Data for review:
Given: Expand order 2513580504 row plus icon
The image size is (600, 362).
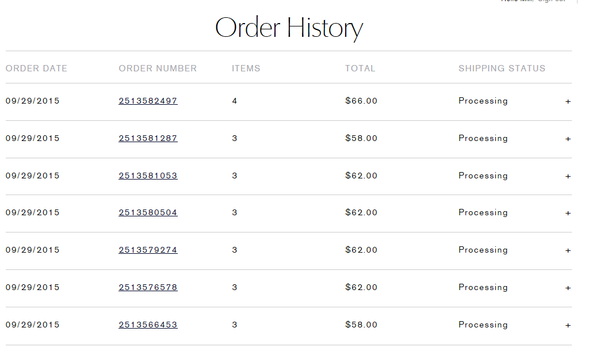Looking at the screenshot, I should coord(568,213).
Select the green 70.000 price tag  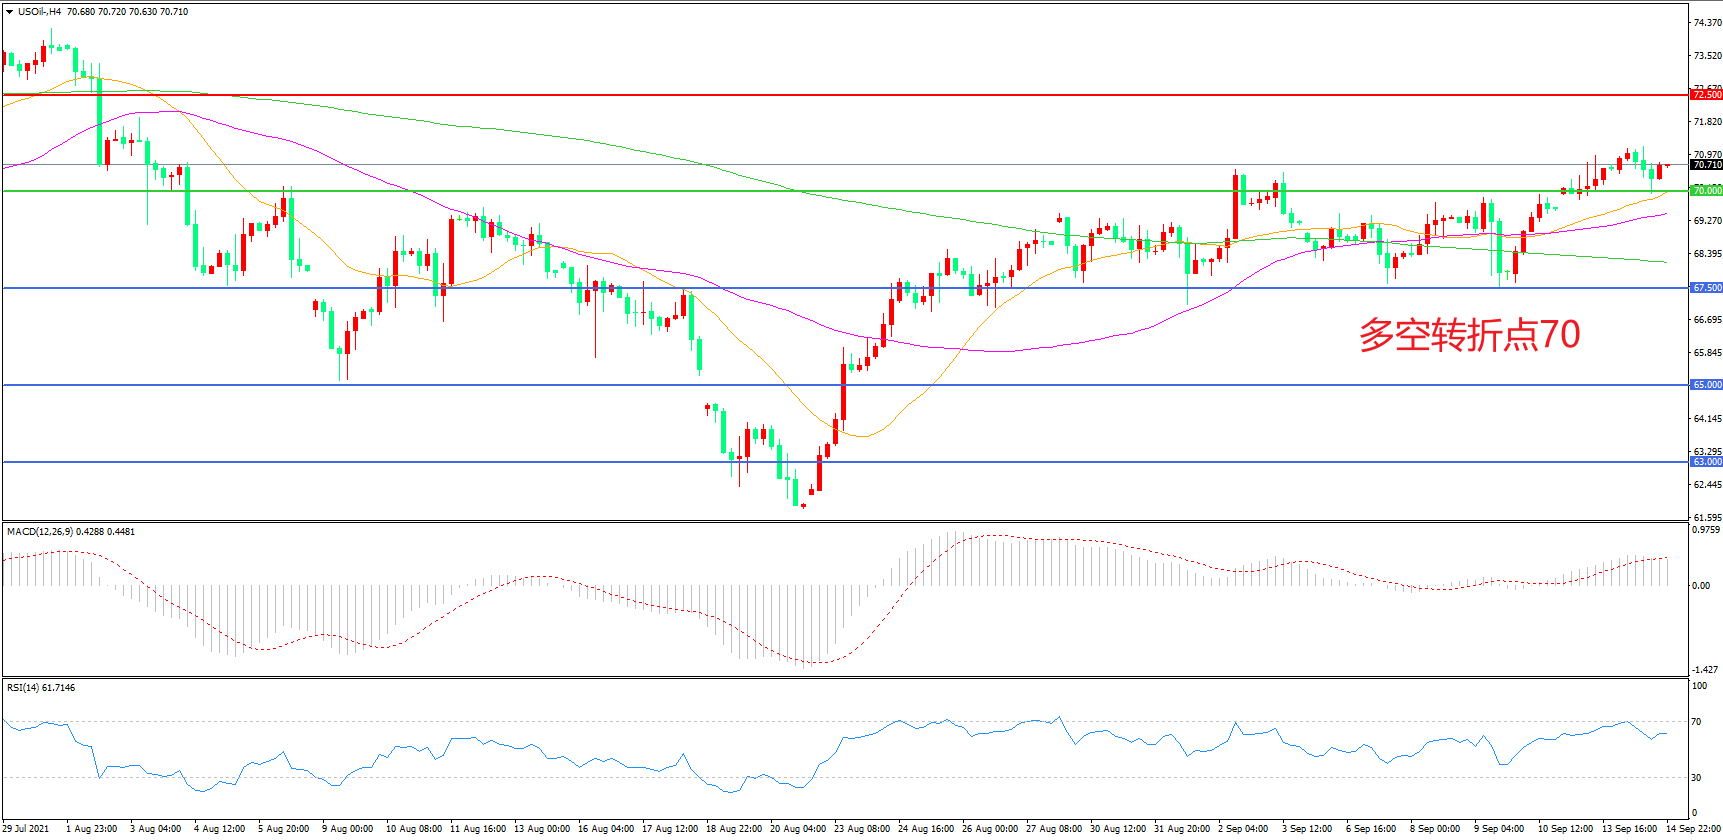pyautogui.click(x=1706, y=190)
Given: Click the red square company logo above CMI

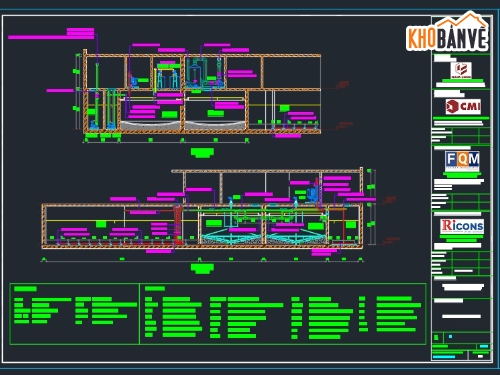Looking at the screenshot, I should (461, 70).
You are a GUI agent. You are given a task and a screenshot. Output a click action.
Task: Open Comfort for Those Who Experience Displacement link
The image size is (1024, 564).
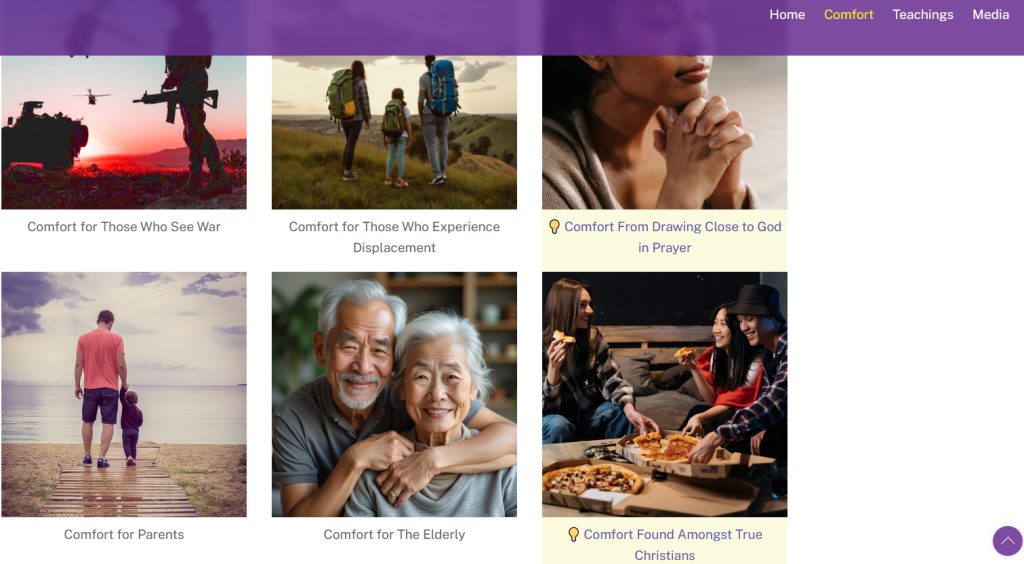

What you need to do: Quote the material above exactly, from the line holding "Task: Open Comfort" through its last line, including both. Omit the pictures.

Written answer:
Task: Open Comfort for Those Who Experience Displacement link
The image size is (1024, 564).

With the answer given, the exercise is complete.